An alternate approach is to characterize the general behaviors of
large nonlinear networks without regard to what they are modeling.
This is an extension of the method used by mathematicians to
characterize the nonlinear dynamics of simple systems. The task is
made difficult (and interesting) by the fact that the architecture
of a network (the connection strengths between the agents) can
change in time even while the network is exhibiting dynamics, and
the two types of dynamics are coupled. This distinction is sometimes
called the dynamics OF the network as opposed to the dynamics ON the
network. The neurons in the brain slowly reconnect even while the
brain is actively performing tasks and in response to those
activities. Curiously, an evolving network can always be exactly
represented by a (sometimes much) larger network with static
connections. What we need is a set of laws governing the behavior of
large networks analogous to the laws of thermodynamics that describe
the behavior of gases without the necessity of knowing what the
individual molecules are doing or why or even that the gas is made
up of molecules.
If I may digress for a moment, I would like to mention one
accomplishment of which I'm especially proud. Twenty years ago, I
became interested in the question of what is the simplest network
that is capable of exhibiting chaos.
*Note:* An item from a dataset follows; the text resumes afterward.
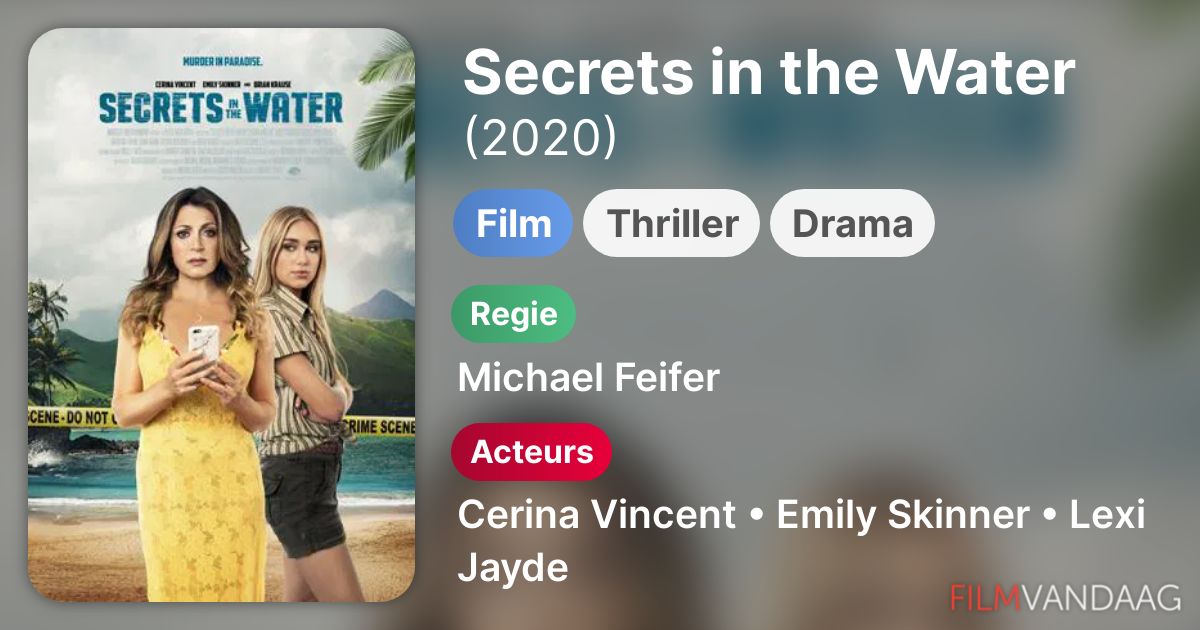Click the green Regie label
This screenshot has width=1200, height=630.
(514, 314)
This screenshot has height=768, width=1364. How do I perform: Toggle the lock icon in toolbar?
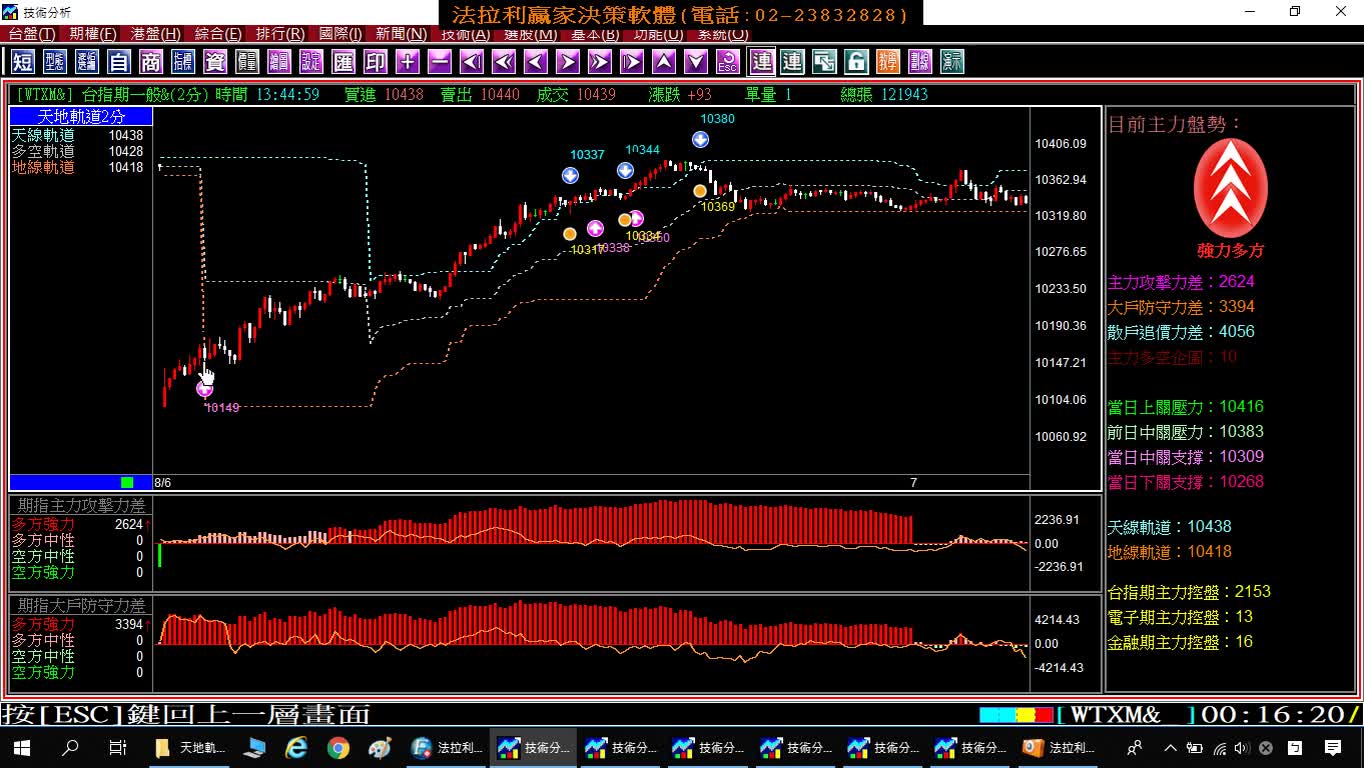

One would think that question
had long ago been asked and answered, but apparently not. I didn't
originally think of the question in that way, but rather I was
trying to find the simplest ordinary differential equation whose
solution is chaotic, and it was only in preparing this lecture that
I realized it was the same question. It has long been known that at
least three agents are required and that at least one of them must
be nonlinear, but I was able to show that only three feedback loops
are required and how they are arranged. Two years later Stefan Linz
and I found another equally simple arrangement, and both cases were
published in Physics Letters A.
Large nonlinear networks are appropriate models of a complex
adaptive system of the type that occur throughout nature, and much
has been learned recently about their behavior. In particular, they
are usually chaotic, although only weakly so, and thus they are
inherently unpredictable but sensitive to small changes in both the
state of the system and the parameters, and thus potentially easily
controllable. More interestingly, such systems can self-organize,
adapt, and learn -- qualities we normally associate with human
intelligence, but that are observed in physical systems as well.
Witness the organization of the Universe into galaxies and stars and
planets that ultimate gave rise to life on Earth.
We have heard many speakers over the years make dire predictions,
especially regarding the climate and the ecology, but I am more
optimistic than most about our future for five fundamental reasons:
Whether it's fusion reactors, geoengineering, vastly improved
batteries, halting of the aging process, memory implants,
de-extinction, or some other game changer, things may get worse
before they get better, but humans are enormously ingenious and
adaptable and will rise to the challenge of averting disaster.
- Negative feedback is at least as common as positive feedback,
and it tends to regulate many processes.
- Most nonlinearities are beneficial, putting inherent limits on
the growth of deleterious effects.
- Complex dynamical systems self-organize to optimize their
- Chaotic systems are sensitive to small changes, making
prediction difficult, but facilitating control.
- Our knowledge and technology will continue to advance, meaning
that new solutions to problems will be developed as they are
needed or, more likely, soon thereafter in response to the need.
This is not a prediction that our problems will vanish or an
argument for ignoring them. On the contrary, our choices and actions
are the means by which society will reorganize to become even better
in the decades to follow, albeit surely not a Utopia.